Whenever a line below mentions the word "Focus", that line should be copied.
══ Available data
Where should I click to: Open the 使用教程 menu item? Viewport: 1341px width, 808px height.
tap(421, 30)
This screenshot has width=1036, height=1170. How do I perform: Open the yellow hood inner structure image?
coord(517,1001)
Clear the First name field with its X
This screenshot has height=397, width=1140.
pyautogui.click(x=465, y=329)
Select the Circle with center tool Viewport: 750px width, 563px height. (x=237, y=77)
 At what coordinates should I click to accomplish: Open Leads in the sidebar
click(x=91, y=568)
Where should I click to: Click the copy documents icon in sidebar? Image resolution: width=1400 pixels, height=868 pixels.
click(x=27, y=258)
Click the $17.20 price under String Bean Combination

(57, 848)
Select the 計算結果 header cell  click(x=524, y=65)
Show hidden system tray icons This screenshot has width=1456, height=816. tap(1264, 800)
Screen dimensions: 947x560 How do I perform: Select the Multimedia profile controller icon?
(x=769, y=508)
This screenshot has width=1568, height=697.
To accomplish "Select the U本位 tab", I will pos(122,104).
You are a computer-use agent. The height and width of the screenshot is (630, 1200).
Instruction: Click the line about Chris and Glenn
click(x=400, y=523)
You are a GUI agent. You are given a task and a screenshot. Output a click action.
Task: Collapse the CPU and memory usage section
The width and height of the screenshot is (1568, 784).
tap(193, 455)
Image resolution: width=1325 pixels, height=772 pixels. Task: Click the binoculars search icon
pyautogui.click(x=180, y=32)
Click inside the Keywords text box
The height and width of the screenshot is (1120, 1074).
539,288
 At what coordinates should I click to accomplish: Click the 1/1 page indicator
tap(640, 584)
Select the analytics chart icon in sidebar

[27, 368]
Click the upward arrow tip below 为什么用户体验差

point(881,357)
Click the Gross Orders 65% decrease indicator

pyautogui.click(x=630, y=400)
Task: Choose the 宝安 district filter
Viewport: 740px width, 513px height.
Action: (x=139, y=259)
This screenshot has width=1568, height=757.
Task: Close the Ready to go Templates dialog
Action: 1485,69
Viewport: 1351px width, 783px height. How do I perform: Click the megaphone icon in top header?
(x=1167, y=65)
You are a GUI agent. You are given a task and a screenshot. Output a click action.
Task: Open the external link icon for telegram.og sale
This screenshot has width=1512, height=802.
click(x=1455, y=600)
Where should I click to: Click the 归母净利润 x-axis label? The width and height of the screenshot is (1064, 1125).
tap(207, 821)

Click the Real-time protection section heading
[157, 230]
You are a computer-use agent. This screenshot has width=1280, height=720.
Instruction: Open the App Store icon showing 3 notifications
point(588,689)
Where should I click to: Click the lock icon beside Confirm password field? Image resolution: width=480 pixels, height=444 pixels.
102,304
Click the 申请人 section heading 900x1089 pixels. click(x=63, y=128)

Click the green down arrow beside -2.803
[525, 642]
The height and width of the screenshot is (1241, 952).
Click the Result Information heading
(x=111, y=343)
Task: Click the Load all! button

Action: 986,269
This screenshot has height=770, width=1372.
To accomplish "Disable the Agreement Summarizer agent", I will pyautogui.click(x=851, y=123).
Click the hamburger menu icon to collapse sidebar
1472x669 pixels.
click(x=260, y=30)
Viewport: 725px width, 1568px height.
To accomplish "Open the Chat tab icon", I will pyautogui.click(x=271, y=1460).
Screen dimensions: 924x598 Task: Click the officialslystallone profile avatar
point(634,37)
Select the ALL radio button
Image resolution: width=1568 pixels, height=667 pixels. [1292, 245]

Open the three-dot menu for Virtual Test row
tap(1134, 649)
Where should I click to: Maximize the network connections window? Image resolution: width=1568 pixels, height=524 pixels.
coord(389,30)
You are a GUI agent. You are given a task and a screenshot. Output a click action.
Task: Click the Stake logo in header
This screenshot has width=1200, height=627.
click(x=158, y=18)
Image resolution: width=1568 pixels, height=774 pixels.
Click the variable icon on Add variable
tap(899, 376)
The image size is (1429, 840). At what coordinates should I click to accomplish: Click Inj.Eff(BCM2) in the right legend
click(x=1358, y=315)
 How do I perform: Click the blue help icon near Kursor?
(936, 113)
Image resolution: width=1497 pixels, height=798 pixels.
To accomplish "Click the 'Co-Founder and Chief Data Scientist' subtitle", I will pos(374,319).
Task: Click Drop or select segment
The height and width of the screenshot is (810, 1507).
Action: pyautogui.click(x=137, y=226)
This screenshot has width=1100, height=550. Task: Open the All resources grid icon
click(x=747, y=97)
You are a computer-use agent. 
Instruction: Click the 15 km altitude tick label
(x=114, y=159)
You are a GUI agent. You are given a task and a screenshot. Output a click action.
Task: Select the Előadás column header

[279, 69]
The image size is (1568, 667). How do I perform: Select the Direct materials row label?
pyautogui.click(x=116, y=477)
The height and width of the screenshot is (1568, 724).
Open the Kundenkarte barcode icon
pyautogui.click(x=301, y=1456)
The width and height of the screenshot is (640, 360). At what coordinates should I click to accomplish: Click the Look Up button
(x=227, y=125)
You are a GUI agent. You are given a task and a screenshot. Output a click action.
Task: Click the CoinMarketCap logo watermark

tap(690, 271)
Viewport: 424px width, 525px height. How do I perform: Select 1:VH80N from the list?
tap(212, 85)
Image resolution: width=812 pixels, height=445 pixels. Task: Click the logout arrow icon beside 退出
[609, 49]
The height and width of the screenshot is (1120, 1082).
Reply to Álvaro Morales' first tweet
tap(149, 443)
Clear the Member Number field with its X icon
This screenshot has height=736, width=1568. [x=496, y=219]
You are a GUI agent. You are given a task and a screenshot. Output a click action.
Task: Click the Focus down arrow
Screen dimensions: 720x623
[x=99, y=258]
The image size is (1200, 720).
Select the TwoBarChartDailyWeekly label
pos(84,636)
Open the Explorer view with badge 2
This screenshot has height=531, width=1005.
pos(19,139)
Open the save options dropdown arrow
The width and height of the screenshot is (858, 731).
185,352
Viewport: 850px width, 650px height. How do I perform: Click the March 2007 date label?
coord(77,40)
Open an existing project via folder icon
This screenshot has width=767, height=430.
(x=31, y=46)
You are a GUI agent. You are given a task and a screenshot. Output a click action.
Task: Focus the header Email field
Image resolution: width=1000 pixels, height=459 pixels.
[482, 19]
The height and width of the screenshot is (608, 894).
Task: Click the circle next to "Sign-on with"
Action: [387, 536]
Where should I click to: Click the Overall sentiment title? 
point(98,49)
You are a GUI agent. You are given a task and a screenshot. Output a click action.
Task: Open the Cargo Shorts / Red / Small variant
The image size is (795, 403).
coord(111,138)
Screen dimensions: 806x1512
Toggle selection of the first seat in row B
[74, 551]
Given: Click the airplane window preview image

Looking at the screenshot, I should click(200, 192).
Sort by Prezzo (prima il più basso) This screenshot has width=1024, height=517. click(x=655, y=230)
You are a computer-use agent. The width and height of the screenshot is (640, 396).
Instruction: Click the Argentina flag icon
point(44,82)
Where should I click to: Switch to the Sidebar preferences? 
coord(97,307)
════
◆ Your response ◆
Task: Click the Focus down arrow
Task: Focus the header Email field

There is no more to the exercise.